ASSOSA, Ethiopia — The book, a history of Hoover Dam, fell from the dashboard as Simegnew Bekele drove through the rugged mountains where the engineer is leading construction work on Ethiopia’s massive Nile River dam.

“This book,” he said, picking it up, “I am reading it now … It’s a fascinating story. This dam too (has) a history one day someone will write about.”

Simegnew’s sentiment illustrated the great expectations of a dam that has raised tensions between this Horn of Africa nation and Egypt, which is concerned the ongoing project will diminish its share of Nile River waters. Reading the book, a gift from Ethiopians he met in New York recently, the engineer has come to see similarities between the Ethiopian dam-in-progress and Hoover Dam, the Great Depression-era project that in its time became an icon of American enterprise under difficult economic conditions.

“Hoover Dam was constructed when America was (in) depression,” Simegnew said. “It was an enormous success. I am sure our dam too will herald a bright future for this country and also for the whole region.”

Despite the concerns of Nile-dependent Egypt, Ethiopia —whose economy suffers frequent power failures —has vowed to proceed with the dam that would become the biggest hydro-electric power station in Africa. In May, Ethiopia started to divert Nile waters to make way for the $4.2 billion dam which, when it is finished, will have the capacity to produce 6,000 megawatts of electricity. Ethiopia’s national electricity corporation says potential buyers of Ethiopia’s electricity will include the two Sudans, Kenya, Djibouti, Somalia, Uganda and even wary Egypt.

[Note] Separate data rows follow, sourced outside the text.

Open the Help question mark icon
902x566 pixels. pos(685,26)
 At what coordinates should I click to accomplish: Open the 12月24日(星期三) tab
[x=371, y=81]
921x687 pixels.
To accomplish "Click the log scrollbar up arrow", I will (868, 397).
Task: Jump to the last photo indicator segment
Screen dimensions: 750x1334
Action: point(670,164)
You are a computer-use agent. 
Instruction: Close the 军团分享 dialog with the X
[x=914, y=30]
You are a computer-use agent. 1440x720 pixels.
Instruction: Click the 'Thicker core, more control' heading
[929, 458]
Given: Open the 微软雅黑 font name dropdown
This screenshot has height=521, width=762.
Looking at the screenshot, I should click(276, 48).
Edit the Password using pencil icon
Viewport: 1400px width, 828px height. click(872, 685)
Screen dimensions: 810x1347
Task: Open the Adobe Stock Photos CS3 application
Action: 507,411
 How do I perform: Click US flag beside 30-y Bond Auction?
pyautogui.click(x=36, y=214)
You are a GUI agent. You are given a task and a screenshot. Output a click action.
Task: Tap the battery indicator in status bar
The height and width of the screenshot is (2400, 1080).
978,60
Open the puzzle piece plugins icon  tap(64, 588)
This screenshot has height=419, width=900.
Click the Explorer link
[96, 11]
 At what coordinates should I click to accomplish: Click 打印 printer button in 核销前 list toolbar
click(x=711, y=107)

In Ethiopia’s Benishangul-Gumuz region near Sudan, some 800 kilometers (500 miles) from the capital, workers labor under intensely hot conditions and gigantic machines smash boulders in order to make the dam a reality by July 2017. Even as Egyptian and Ethiopian diplomats talk over the dam’s impact on the volume of Blue Nile waters flowing to Egypt, construction work is proceeding apace here in a sign of Ethiopia’s determination to resist Egyptian pressure. Some 5,000 Ethiopians, joined by 200 expatriates from 20 nations, work in shifts 24 hours a day. Visitors here have to go through multiple security checkpoints that are manned by soldiers wearing “anti-guerrilla” tags on their fatigues. The Italian construction firm Salini is building the dam while the Chinese company Electric Power Equipment and Technology Co. Ltd. is building power lines for it.

Simegnew, the engineer, told reporters last week that some of the diverted Nile waters are accumulating in a temporary coffer dam, and officials say that the filling of the reservoir will start next year. Power lines to connect the dam’s output with the national grid are being put up, and cables from the national grid extend to Djibouti, Sudan and, later, Kenya.

“During the filling of the reservoir, which will take five to six years, we won’t have any fixed impoundment rate to make sure the water flow downstream will not be significantly affected,” Simegnew said.